> TASK DETAILS
Set down every line from the one with "You are a GUI" to the end of the entries, both ends included, exactly as it reads and without pictures.

=== Section Start ===

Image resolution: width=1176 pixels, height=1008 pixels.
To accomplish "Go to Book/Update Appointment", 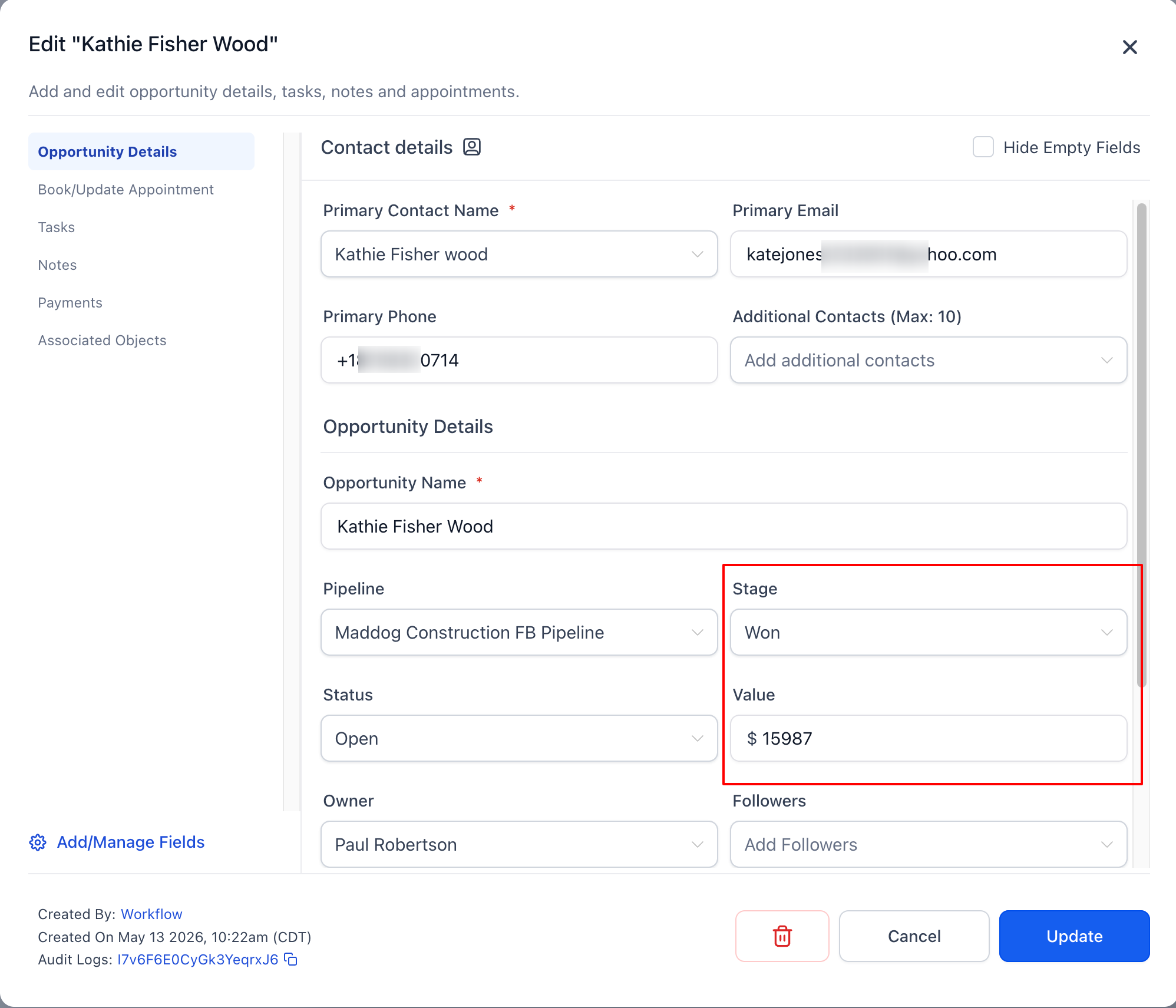I will click(125, 190).
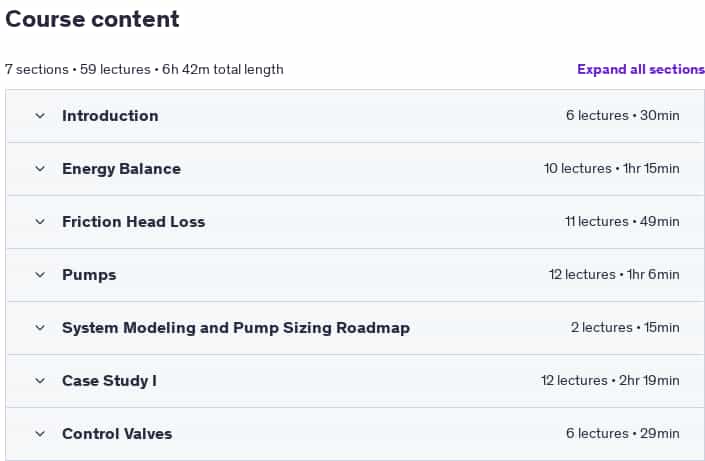Viewport: 705px width, 461px height.
Task: Open the Introduction section title
Action: [x=110, y=116]
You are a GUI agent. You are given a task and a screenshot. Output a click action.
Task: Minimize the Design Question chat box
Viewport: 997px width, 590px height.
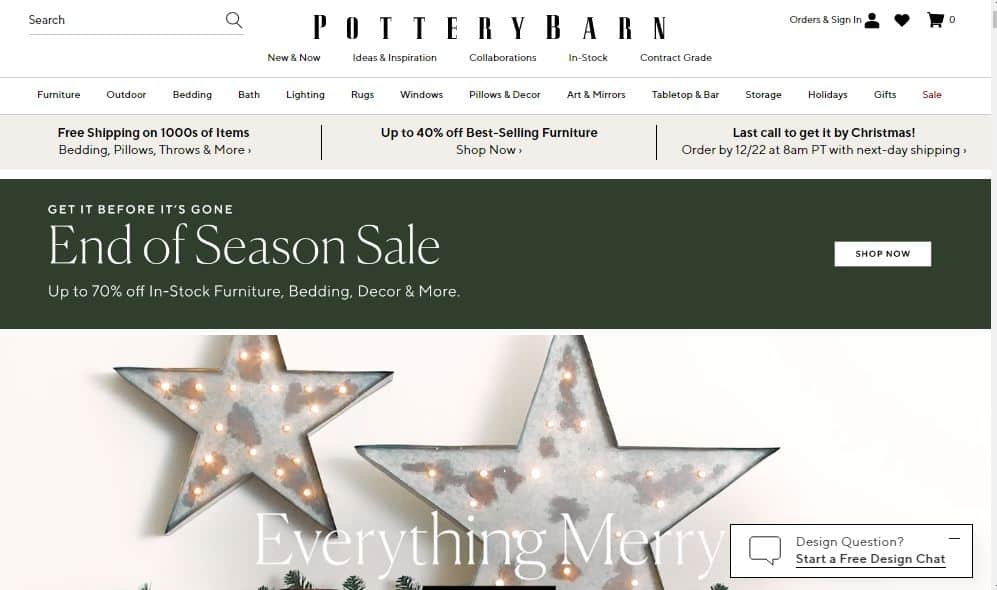[x=954, y=539]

=== Section End ===

> RESULT FOR THIS TASK
You are a GUI agent. You are given a task and a screenshot. Output a click action.
Task: Minimize the Design Question chat box
Viewport: 997px width, 590px height.
[x=954, y=539]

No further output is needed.